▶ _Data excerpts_
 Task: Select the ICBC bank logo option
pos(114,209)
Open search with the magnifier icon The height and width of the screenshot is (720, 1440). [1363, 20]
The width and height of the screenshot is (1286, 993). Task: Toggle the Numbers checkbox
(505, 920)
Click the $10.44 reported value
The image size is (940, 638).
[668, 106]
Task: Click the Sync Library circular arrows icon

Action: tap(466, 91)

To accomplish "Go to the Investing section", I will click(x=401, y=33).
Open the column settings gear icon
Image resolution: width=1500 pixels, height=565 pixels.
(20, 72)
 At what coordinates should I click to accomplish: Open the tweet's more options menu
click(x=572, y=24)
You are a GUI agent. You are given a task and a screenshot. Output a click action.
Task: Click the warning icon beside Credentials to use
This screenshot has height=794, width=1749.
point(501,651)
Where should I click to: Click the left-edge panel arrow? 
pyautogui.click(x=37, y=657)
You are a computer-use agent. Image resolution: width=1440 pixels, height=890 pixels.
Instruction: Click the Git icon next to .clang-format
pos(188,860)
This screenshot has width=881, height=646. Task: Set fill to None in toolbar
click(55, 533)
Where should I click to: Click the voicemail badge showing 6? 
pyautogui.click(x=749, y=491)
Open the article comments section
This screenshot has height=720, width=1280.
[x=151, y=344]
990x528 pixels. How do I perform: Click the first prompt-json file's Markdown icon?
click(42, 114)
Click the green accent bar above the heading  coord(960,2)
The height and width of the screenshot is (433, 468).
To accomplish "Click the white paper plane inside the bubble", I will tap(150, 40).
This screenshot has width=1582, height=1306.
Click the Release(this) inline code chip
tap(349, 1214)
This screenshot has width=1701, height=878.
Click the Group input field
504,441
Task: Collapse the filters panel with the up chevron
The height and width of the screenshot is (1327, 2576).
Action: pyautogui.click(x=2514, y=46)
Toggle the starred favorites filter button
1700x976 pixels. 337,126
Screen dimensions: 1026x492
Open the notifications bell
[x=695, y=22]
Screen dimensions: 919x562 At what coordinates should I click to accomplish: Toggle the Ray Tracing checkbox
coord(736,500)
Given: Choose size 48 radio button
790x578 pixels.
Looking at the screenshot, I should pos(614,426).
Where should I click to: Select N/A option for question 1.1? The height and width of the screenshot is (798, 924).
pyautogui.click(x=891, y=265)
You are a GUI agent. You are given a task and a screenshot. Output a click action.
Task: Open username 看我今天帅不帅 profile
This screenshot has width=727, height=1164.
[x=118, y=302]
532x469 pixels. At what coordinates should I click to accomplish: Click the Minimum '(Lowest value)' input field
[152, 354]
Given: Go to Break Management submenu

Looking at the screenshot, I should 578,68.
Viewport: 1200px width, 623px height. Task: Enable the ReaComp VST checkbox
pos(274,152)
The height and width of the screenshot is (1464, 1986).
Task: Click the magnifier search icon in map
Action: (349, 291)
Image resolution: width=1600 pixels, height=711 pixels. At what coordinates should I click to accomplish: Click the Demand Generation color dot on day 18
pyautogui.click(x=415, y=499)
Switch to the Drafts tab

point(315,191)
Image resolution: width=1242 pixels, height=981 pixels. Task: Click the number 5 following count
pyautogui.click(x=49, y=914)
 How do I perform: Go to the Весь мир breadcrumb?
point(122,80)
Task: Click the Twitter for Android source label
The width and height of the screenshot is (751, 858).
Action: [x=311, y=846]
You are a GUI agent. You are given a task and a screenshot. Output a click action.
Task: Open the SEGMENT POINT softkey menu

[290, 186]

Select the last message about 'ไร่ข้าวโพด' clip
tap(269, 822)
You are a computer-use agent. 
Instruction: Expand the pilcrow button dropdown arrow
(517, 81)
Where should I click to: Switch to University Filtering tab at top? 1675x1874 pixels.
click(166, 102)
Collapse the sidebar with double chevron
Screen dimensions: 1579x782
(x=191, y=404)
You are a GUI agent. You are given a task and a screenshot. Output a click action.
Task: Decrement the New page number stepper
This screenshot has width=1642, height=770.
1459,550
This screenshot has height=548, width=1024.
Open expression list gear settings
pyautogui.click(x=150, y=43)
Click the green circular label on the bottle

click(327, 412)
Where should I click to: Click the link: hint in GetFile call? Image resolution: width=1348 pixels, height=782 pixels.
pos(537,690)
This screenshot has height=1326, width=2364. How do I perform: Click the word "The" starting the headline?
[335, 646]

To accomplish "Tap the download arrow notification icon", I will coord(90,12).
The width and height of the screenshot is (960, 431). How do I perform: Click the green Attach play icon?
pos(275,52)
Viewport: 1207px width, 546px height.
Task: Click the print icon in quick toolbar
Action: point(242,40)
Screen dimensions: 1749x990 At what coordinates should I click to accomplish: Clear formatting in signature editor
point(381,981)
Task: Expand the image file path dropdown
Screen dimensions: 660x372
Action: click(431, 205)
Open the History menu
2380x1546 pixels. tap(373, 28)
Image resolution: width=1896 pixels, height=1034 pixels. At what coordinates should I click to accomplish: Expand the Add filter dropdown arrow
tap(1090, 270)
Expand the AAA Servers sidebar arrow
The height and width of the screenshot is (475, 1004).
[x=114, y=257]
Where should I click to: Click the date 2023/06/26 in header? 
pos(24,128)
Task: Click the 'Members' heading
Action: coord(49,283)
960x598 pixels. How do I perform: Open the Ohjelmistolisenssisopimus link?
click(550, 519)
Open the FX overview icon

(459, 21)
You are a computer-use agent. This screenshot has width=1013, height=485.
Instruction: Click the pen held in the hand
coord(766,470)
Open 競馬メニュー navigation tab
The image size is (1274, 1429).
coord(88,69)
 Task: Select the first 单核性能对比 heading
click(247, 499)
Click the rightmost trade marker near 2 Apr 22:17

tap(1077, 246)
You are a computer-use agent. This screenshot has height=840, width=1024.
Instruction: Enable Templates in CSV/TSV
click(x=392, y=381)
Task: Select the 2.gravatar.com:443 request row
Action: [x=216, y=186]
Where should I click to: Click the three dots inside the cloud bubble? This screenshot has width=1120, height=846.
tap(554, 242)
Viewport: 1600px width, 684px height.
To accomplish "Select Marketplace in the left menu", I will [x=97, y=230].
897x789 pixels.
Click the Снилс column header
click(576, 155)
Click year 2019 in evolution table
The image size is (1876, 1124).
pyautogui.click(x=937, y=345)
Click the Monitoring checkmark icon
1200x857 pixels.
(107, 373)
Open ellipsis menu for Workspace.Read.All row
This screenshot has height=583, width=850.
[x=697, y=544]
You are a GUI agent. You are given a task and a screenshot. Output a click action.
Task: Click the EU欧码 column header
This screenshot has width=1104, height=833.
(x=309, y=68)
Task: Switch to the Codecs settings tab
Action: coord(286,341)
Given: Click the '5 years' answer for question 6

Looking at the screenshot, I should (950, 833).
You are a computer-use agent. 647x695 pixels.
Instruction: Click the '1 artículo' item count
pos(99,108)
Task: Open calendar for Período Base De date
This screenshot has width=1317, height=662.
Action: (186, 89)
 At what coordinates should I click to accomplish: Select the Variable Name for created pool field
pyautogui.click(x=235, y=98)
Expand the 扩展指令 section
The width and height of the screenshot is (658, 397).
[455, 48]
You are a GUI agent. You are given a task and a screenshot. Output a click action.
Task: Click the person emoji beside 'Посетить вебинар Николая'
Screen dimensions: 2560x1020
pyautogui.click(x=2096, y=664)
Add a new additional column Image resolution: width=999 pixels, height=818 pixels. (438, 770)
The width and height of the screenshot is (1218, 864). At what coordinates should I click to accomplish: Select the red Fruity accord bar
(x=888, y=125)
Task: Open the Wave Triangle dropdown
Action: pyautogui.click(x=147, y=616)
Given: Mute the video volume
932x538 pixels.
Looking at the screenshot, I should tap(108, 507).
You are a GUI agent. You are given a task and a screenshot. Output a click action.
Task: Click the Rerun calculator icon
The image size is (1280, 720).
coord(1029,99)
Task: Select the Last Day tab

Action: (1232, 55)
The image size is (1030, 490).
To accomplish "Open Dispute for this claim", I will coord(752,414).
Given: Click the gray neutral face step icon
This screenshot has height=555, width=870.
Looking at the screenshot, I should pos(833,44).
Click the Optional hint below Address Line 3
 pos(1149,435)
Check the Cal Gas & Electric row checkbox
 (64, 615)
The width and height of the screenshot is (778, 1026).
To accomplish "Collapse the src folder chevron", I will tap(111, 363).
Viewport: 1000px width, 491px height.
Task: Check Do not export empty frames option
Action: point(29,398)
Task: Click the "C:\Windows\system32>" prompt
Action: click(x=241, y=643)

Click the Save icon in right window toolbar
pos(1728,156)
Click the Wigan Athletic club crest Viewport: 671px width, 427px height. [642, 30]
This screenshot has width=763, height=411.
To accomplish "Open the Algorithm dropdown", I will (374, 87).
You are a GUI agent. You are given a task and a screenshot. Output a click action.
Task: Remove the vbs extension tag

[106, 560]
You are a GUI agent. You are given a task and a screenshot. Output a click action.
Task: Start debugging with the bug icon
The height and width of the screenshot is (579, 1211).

▶ _Directions for this task_
Scanning the data above, copy out every line where "computer" is found.

▶ _Your response_
You are a computer-use agent. Image resolution: width=1440 pixels, height=890 pixels.
You are a computer-use agent. 
You are a computer-use agent. This screenshot has width=1013, height=485.
You are a computer-use agent. This screenshot has height=840, width=1024.
You are a computer-use agent. 647x695 pixels.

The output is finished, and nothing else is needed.